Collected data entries
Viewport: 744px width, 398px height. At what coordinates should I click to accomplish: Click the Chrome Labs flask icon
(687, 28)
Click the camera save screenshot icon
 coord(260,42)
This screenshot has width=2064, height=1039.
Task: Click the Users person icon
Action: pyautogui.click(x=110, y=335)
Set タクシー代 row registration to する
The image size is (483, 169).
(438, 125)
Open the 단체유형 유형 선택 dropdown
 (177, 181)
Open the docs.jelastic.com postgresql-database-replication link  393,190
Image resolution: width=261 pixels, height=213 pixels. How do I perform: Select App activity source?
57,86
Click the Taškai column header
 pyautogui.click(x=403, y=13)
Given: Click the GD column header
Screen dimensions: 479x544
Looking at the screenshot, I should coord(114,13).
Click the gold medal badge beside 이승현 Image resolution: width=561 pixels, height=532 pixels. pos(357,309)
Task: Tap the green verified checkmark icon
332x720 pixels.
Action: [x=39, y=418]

- [Exercise] Nothing in the data may be left out; copy every line exactly.

- [Solution to the problem]
Viewport: 744px width, 398px height. At what coordinates should I click to accomplish: Click the Chrome Labs flask icon
(687, 28)
Click the camera save screenshot icon
 coord(260,42)
This screenshot has width=2064, height=1039.
Task: Click the Users person icon
Action: pyautogui.click(x=110, y=335)
Set タクシー代 row registration to する
The image size is (483, 169).
(438, 125)
Open the 단체유형 유형 선택 dropdown
 (177, 181)
Open the docs.jelastic.com postgresql-database-replication link  393,190
Image resolution: width=261 pixels, height=213 pixels. How do I perform: Select App activity source?
57,86
Click the Taškai column header
 pyautogui.click(x=403, y=13)
Given: Click the GD column header
Screen dimensions: 479x544
Looking at the screenshot, I should coord(114,13).
Click the gold medal badge beside 이승현 Image resolution: width=561 pixels, height=532 pixels. pos(357,309)
Task: Tap the green verified checkmark icon
332x720 pixels.
Action: [x=39, y=418]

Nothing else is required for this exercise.